2008年に危機が勃発すると、財政乗数の値がどれくらいかという問題は、学術的な論争の対象から、緊急を要する政策課題の争点になった。財政刺激策はどれくらいのインパクトを持つのだろう? オバマ政権は、財政刺激策の必要性を正当化するために、財政乗数の値が1.5くらいであることを示唆する報告書――執筆者の一人は、クリスティーナ・ローマー(Christina Romer)――を発表した。この報告書に批判を加えたのは、深刻な危機に陥っていようが総需要を管理しようなんて以ての外だと信じている人たちだった。財政乗数の値をめぐる論争は、イデオロギー闘争の様相を強めていった。その一方で、我々が今まさに直面しているような特殊な状況――金融政策がゼロ下限制約に直面していて、債務の圧縮に伴って民間の需要が落ち込んで深刻な景気後退に陥っている状況――では、乗数の値が11年前の推計値よりも大きくなる可能性を示唆する学術的な研究がちらほらと表れ出した。
しかしながら、その新しい研究成果も従来の研究成果ともども無視された。財政刺激策が試みられた後の2008年〜2009年に繰り広げられたイデオロギー色が濃い論争の結果として導き出されたのは、財政刺激策は効果がなかったし、財政緊縮に邁進することこそが求められているという結論だった。過去2年の間に多くの政府が足並みを揃えて財政緊縮に乗り出したが、乗数の値が大きい可能性を見過ごしてGDPの成長率が予測されたのだった。

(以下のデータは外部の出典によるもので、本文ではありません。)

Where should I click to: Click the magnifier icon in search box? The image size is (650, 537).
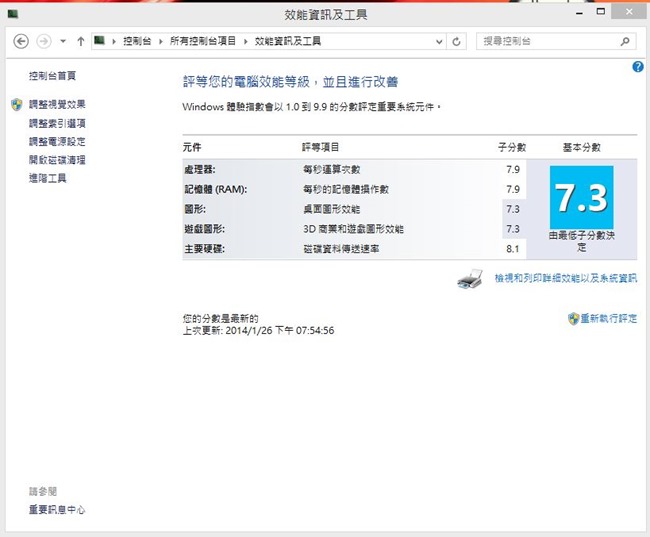click(x=625, y=41)
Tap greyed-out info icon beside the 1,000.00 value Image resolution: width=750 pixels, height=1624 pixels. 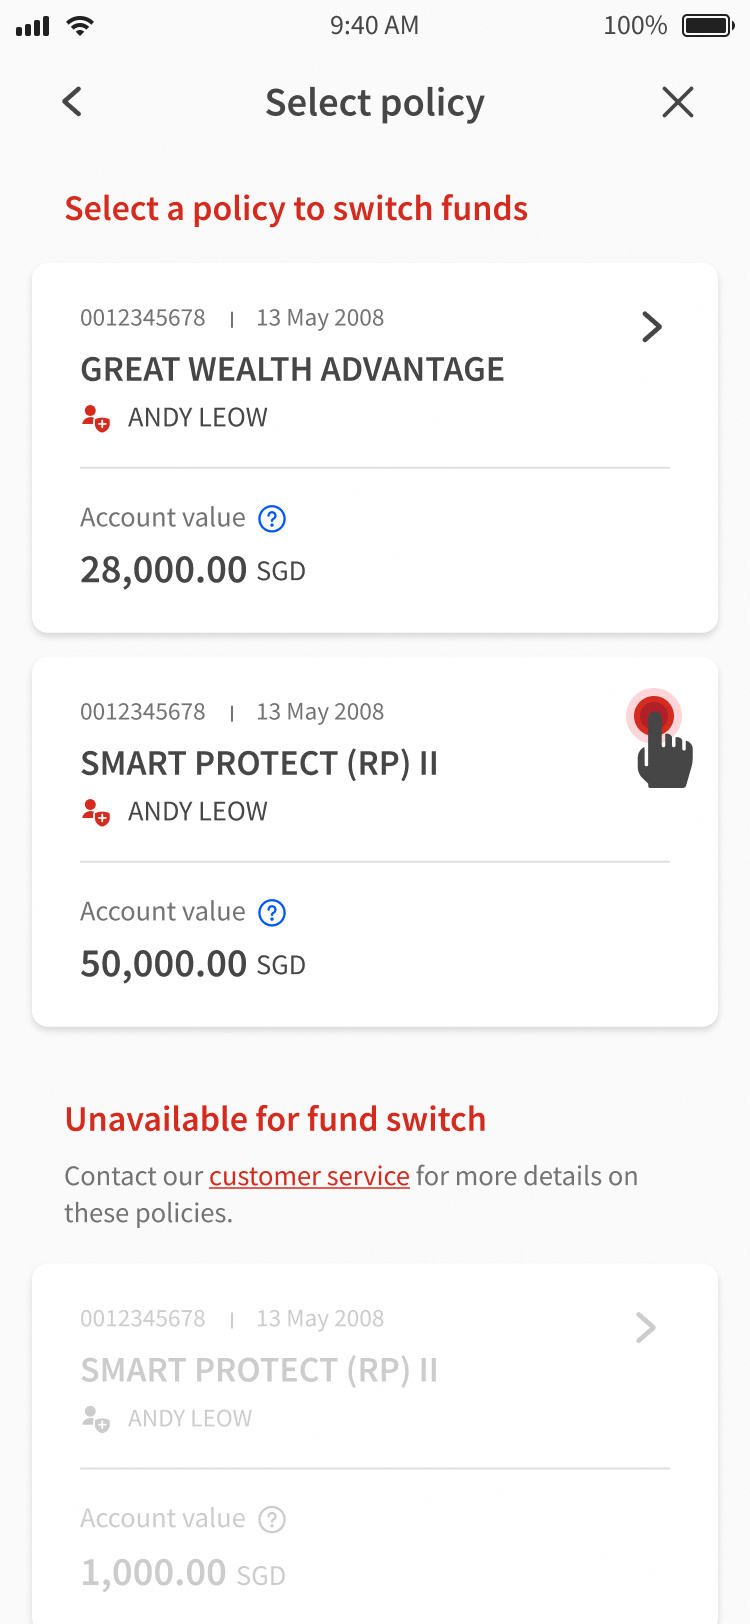(272, 1520)
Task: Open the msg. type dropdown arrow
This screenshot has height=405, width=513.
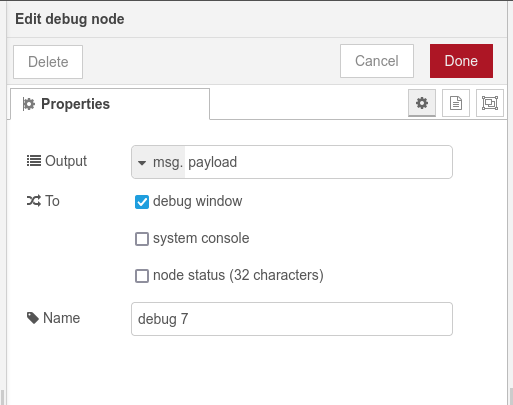Action: pos(142,163)
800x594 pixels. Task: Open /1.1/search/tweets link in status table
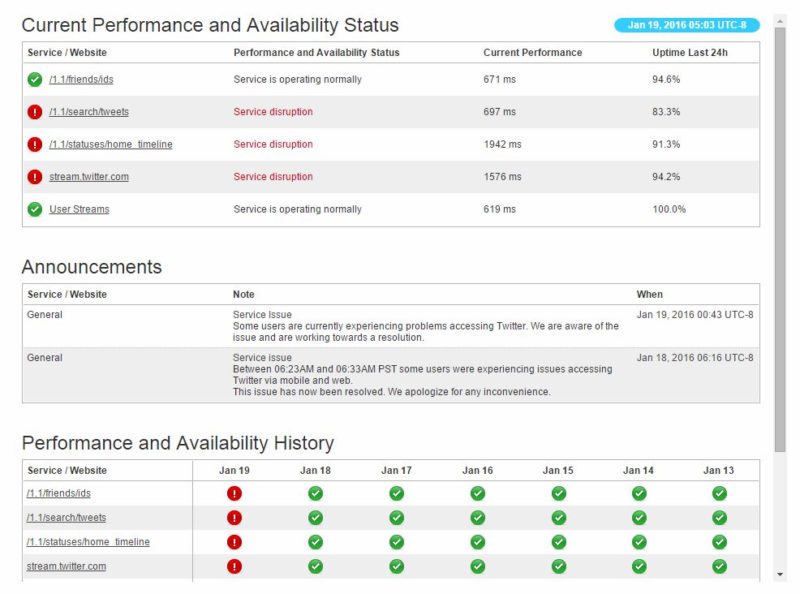coord(89,112)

IMFが最新の世界経済見通しの中で自己批判を込めて分析しているが、世界経済の成長率を予測するために使っていたモデルに検討を加えたところ、財政再建のインパクトを予測するにあたって乗数の値が0.5くらいであると暗黙のうちに想定されていたことがわかったという。GDPの成長率の実績値が予測を下回ったことを踏まえると、乗数の値は0.5を上回るのではないかというのがIMFの考えで、乗数の値は0.9〜1.7の範囲にあるかもしれないと示唆している。11年前の推計結果とほとんど同じであり、最新の推計結果とも合致する。今のような特殊な状況に置かれたら乗数の値がどうなりそうかをモデルを使って理論的に予測する試みもあるが、その大半の結果ともそれほどかけ離れていないのだ。